Beta: \(Y\sim Beta(\alpha ,\beta )\)  Taillardat et al. (2016) 
Gamma: \(Y\sim Gamma(\alpha ,\beta )\)  Möller and Scheuerer (2013) 
Gaussian mixture: \(Y\sim \sum _{i=1}^p \omega _i {\mathcal {N}}(\mu _i,\sigma _i)\), with  Grimit et al. (2006) 
\(\sum _{i=1}^p\omega _i=1, \quad \omega _{i=1,\ldots ,p} > 0\)  
Generalized extreme value: \(Y\sim GEV(\mu , \sigma , \xi )\)  Friederichs and Thorarinsdottir (2012) 
Generalized Pareto: \(Y\sim GPD(\mu , \sigma , \xi )\)  Friederichs and Thorarinsdottir (2012) 
Lognormal: \(\ln (Y) \sim {\mathcal {N}}(\mu ,\sigma )\)  Baran and Lerch (2015) 
Normal: \(Y\sim {\mathcal {N}}(\mu , \sigma )\)  Gneiting et al. (2005) 
Squareroot truncated normal: \(\sqrt{Y}\sim {\mathcal {N}}^0(\mu , \sigma )\)  Hemri et al. (2014) 
Truncated normal: \(Y\sim {\mathcal {N}}^0(\mu , \sigma )\)  Thorarinsdottir and Gneiting (2010) 

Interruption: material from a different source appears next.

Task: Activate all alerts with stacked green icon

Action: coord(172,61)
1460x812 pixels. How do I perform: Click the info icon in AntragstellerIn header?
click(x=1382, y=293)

Usually, the instantaneous CRPS is averaged in space and/or time over several pairs of forecast/observation. Candille (2003) and Ferro et al. (2008) showed that when the ensemble is a random sample from F, the usual estimator of the instantaneous CRPS based on Eq. (INT), introduced later, is biased: its expectation over an infinite number of forecast/observation pairs does not give the right theoretical value. This bias stems from the limited information about F contained in an ensemble with finite size M. Several solutions have been proposed to remove this bias. Ferro (2014) introduced the notion of fair score and a formula to correct the bias in the estimation of the averaged CRPS. Müller et al. (2005) proposed two solutions to the same problem of biased estimation of the ranked probability score (RPS), the version of the CRPS for ordinal random variables. Adapted to the CRPS, their first solution would be to use an absolute value instead of a square inside the integral in Eq. (INT). As demonstrated in Appendix A, this score for an ensemble is minimized if all the members \(x_i\) equal the median of F, which is obviously not the purpose of an ensemble. Their second solution is to compute the RPS skill score against some ensemble of size M whose RPS is estimated by bootstrapping past observations. Although interesting, this solution does not allow assessing the absolute performance of the ensemble, but only the performance relative to this bootstrapped ensemble.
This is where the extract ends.